The width of the chilled water channel is 2n +1 times of that of the hydrogen microchannel.

The back of the hydrogen microchannel corresponds to a chilled water interval area; the back of the hydrogen spacing area corresponds to a chilled water channel.

The plate is provided with four through holes which are respectively positioned at four corners of the plate, wherein three of the through holes are chilled water inlets, and the other through hole is a hydrogen outlet; the outer ring of the chilled water channel is provided with three branches, and the outer end points of the three branches are respectively connected with the three chilled water inlets.

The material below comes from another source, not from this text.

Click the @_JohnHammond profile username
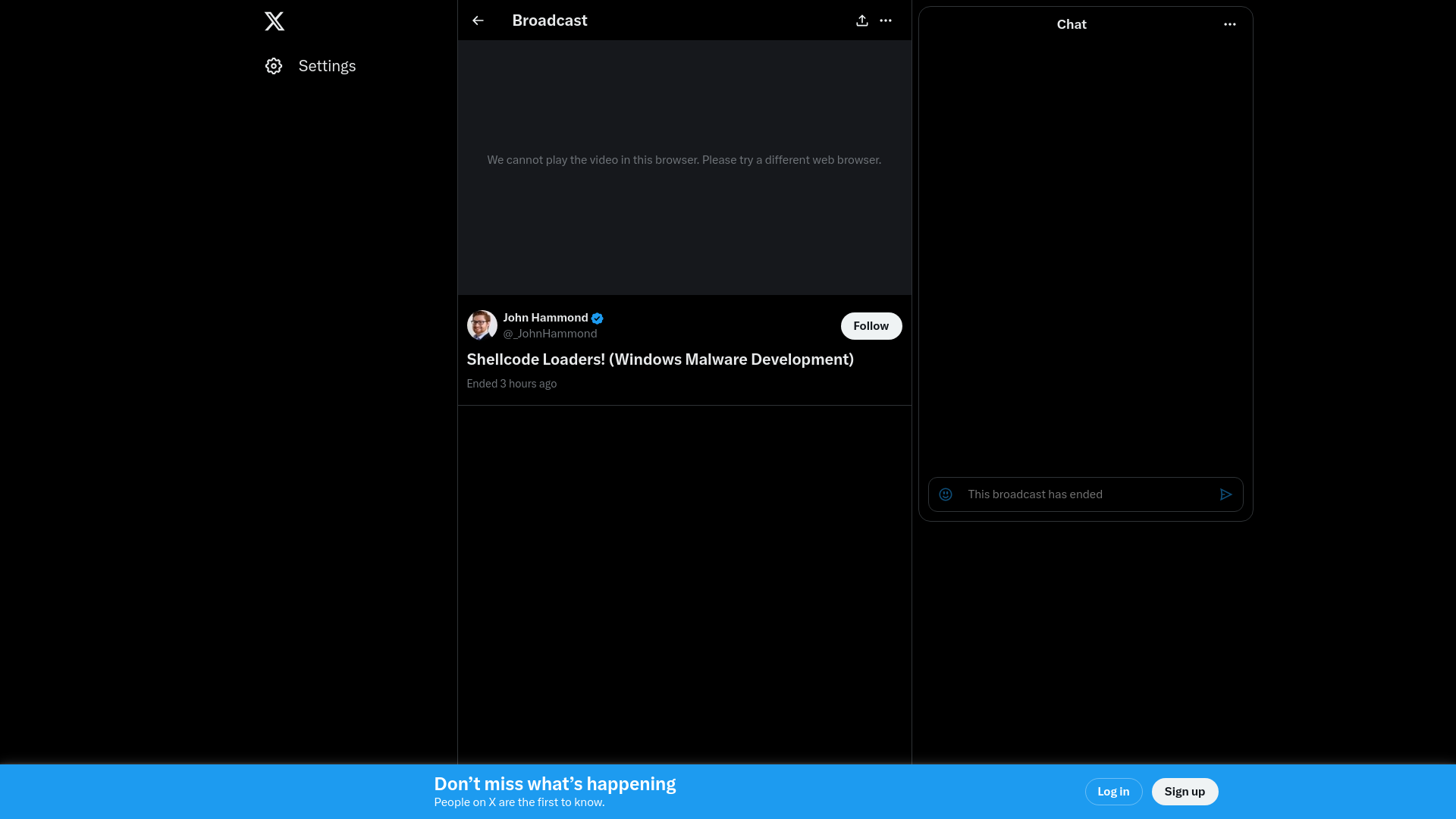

The beneficial effects are that:

the refrigerating water inlet and outlet with larger flow are distributed into a plurality of small holes, and the redundant space of the plate is utilized, so that the compactness is improved, and particularly, the high pressure difference bearing capacity of the refrigerating water outlet channel at the center of the plate is improved.

Drawings

FIG. 1 is a schematic view of the front face of the panel of the present invention;

fig. 2 is a schematic view of the reverse side of the panel of the present invention.

Detailed Description

The technical scheme of the utility model is explained by combining the attached drawings.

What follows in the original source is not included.